··· EXERCISE MATERIALS
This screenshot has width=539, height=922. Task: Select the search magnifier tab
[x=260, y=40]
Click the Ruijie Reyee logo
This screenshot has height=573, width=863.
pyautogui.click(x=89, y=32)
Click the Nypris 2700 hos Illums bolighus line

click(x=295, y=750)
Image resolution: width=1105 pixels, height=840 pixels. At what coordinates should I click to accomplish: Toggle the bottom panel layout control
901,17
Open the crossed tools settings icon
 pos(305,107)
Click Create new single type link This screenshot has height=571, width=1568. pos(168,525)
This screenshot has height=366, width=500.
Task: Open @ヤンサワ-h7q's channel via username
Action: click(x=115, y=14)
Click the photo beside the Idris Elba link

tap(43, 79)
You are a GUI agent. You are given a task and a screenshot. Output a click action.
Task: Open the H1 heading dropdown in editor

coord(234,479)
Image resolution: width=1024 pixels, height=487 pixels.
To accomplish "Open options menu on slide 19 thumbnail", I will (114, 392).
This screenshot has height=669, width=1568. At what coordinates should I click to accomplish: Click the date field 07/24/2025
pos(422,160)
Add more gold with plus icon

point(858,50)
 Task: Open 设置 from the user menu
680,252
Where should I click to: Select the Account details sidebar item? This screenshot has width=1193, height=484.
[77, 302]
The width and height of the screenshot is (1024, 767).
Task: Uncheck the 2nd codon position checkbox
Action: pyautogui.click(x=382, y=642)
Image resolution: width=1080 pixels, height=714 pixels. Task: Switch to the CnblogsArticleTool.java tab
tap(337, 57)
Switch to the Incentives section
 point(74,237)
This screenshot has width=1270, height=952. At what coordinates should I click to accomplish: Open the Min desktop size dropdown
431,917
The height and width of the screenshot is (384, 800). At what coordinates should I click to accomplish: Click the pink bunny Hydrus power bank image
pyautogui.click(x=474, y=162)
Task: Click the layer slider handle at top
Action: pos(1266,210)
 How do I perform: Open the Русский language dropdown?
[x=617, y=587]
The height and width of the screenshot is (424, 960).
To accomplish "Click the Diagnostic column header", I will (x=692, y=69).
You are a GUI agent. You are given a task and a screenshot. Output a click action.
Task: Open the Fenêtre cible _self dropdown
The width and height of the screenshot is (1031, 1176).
······
▶ **EXERCISE**:
Could you set down every line above exactly as written?

▶ **EXERCISE ANSWER**:
This screenshot has width=539, height=922. Task: Select the search magnifier tab
[x=260, y=40]
Click the Ruijie Reyee logo
This screenshot has height=573, width=863.
pyautogui.click(x=89, y=32)
Click the Nypris 2700 hos Illums bolighus line

click(x=295, y=750)
Image resolution: width=1105 pixels, height=840 pixels. At what coordinates should I click to accomplish: Toggle the bottom panel layout control
901,17
Open the crossed tools settings icon
 pos(305,107)
Click Create new single type link This screenshot has height=571, width=1568. pos(168,525)
This screenshot has height=366, width=500.
Task: Open @ヤンサワ-h7q's channel via username
Action: click(x=115, y=14)
Click the photo beside the Idris Elba link

tap(43, 79)
You are a GUI agent. You are given a task and a screenshot. Output a click action.
Task: Open the H1 heading dropdown in editor

coord(234,479)
Image resolution: width=1024 pixels, height=487 pixels.
To accomplish "Open options menu on slide 19 thumbnail", I will (114, 392).
This screenshot has height=669, width=1568. At what coordinates should I click to accomplish: Click the date field 07/24/2025
pos(422,160)
Add more gold with plus icon

point(858,50)
 Task: Open 设置 from the user menu
680,252
Where should I click to: Select the Account details sidebar item? This screenshot has width=1193, height=484.
[77, 302]
The width and height of the screenshot is (1024, 767).
Task: Uncheck the 2nd codon position checkbox
Action: pyautogui.click(x=382, y=642)
Image resolution: width=1080 pixels, height=714 pixels. Task: Switch to the CnblogsArticleTool.java tab
tap(337, 57)
Switch to the Incentives section
 point(74,237)
This screenshot has width=1270, height=952. At what coordinates should I click to accomplish: Open the Min desktop size dropdown
431,917
The height and width of the screenshot is (384, 800). At what coordinates should I click to accomplish: Click the pink bunny Hydrus power bank image
pyautogui.click(x=474, y=162)
Task: Click the layer slider handle at top
Action: pos(1266,210)
 How do I perform: Open the Русский language dropdown?
[x=617, y=587]
The height and width of the screenshot is (424, 960).
To accomplish "Click the Diagnostic column header", I will (x=692, y=69).
You are a GUI agent. You are given a task and a screenshot. Output a click action.
Task: Open the Fenêtre cible _self dropdown
The width and height of the screenshot is (1031, 1176).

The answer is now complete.